I recently read an article I found on my PW Daily e-mail about if books will become more social over time like the newspaper and other media (for the full article: http://gigaom.com/2012/04/02/is-making-books-social-a-good-thing-or-a-bad-thing/). Apparently technophile Clive Thompson believes that the book, which has stubbornly resisted the trend to become social, as a solitary activity will disappear, replaced by the social book. I have severe reservations about this claim. Thompson thinks that books online and on e-readers will feature more commentary and conversation embedded within the book as you read. I am not sure that this feature will appeal to readers. I’m usually already annoyed when my e-book on the Kindle shows how many other people have highlighted a particular section, like they’re imposing on me what I should find important or poignant just because everybody else did. Add on inserted conversations embedded in the text, and I will begin a literary uprising. Bibliophiles read because they like the solitary nature of reading a book: curling up on the couch with a blanket, a cup of coffee, and a book is a relaxing past time for many people who enjoy taking time out of their day to be alone and in their heads while reading a book. Books allow our imagination to roam freely precisely because we are the only ones projecting the mental image in our heads, the only ones adding interpretation as we go along. We don’t want influence from others unless we discuss it (either forcibly for class or willingly for a book club).
Speaking of which, we already treat books in a social light. We go to book readings and signings; we join book clubs; we participate in online forums about book; we loan our books to our friends. This system seems to work–we seek out the social capacity of books when it suits us, and when reading alone strikes our fancy, we don’t have the internet blogosphere and twitterverse chattering in the background. The joy of reading, at least in my opinion, is the love of doing something on your own, that for that time is your own, your own experience. There is a reason that book lovers have a stereotype for being shy and introverted: many of them are, which is precisely why they like to be alone, in their own heads, reading a book.
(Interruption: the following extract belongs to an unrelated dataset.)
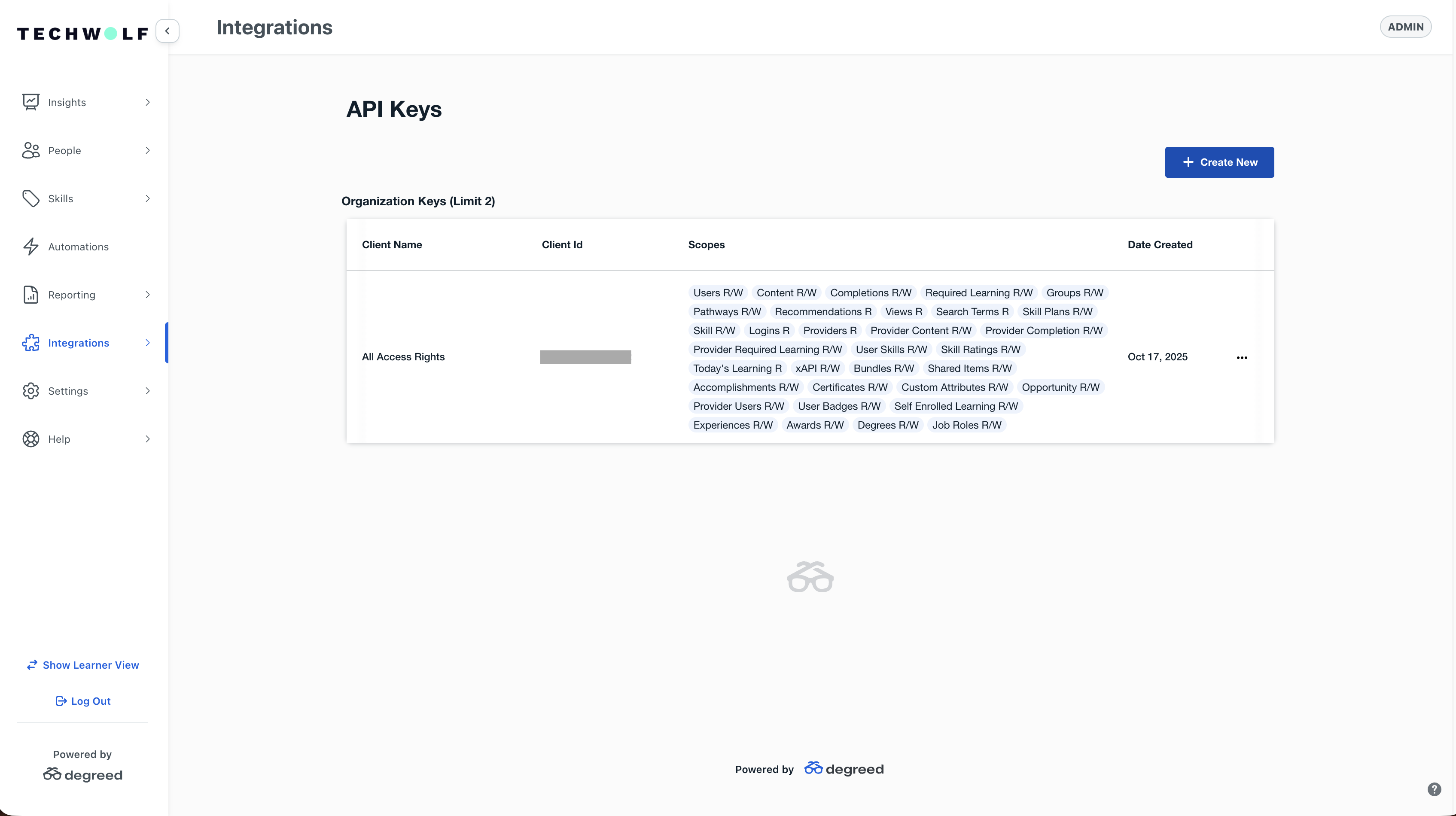
Task: Click the Skills tag icon
Action: coord(30,198)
Here’s a quote from Thompson about how much books will enormously benefit from a social aspect: “Books are going to provoke the best conversations because people think really deeply about them. And people bring a certain level of intellectual seriousness to them that they don’t even necessarily bring to newspapers. I am absolutely convinced that being able to see what other people have said about a book and to talk about it and respond to it is going to be a freakishly huge boon for books.” Like I said above, we already do this. It’s called the book club. If I want to talk about a book, I’ll seek out other people who have similar literary tastes, and we’ll eat pastries and drink frothy, foamy drinks in little cups and discuss man’s inhumanity to man in the book. We already post reviews of books on Amazon or comment on others’ reviews through the various websites that post commentary on books for potential readers. I am not sure how Thompson proposes we integrate the conversation further into books, and if he’s proposing adding in comment features onto e-readers automatically, there better be an option to turn that stuff off. I’d say, “Get your comments out of my reading experience and your annotations off my e-pages. Get that highlighting off my electronic ink.”
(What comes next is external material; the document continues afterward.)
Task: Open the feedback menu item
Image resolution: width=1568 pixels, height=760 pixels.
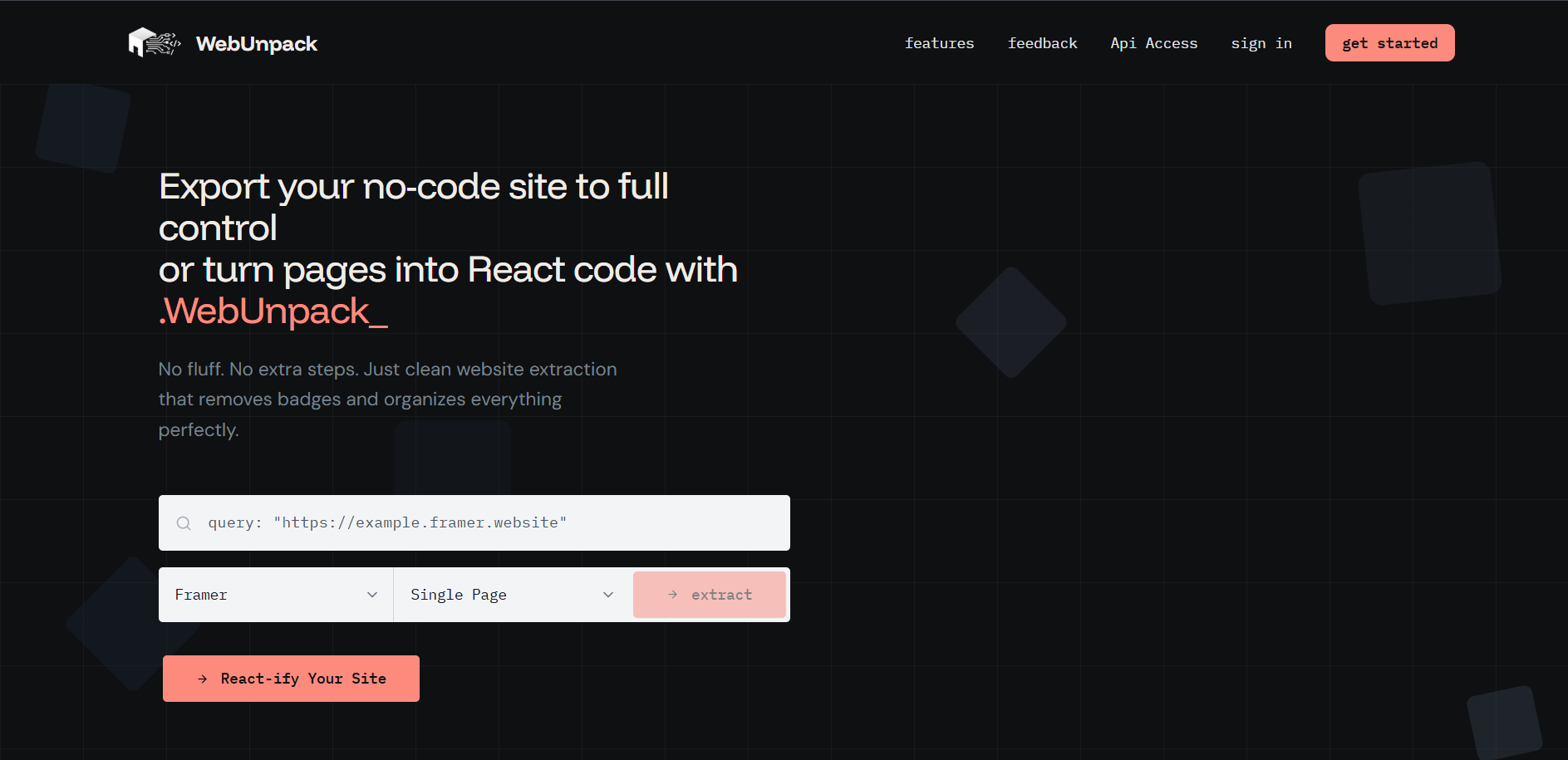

Apparently, young people don’t like e-readers because they aren’t social. If this is the case, I’m deeply worried about our youth who appear unable to spend time alone, so desperate for artificial connection that they spend hours on facebook and twitter without ever picking up the phone. Through social media, are we training kids to rely on constant external stimulation and validation? Are we giving them the tools to never be disconnected and fear that disconnection, fear of being alone? Being alone is important, for solitude allows us to recuperate, to repair, to relax, and if we are afraid of being alone, ever, then we are afraid of being human. Sherry Turkle discusses this phenomenon in her Ted Talk, alone together, which can be viewed here: http://www.youtube.com/watch?v=MtLVCpZIiNs
Perhaps it’s time we ask ourselves why newspapers, books, movies, etc, must become social activities. Perhaps this impulse to constantly share and connect is a negative rather than a positive. Maybe it’s time we find time to be alone and live, just for a little while, within the pages of a book.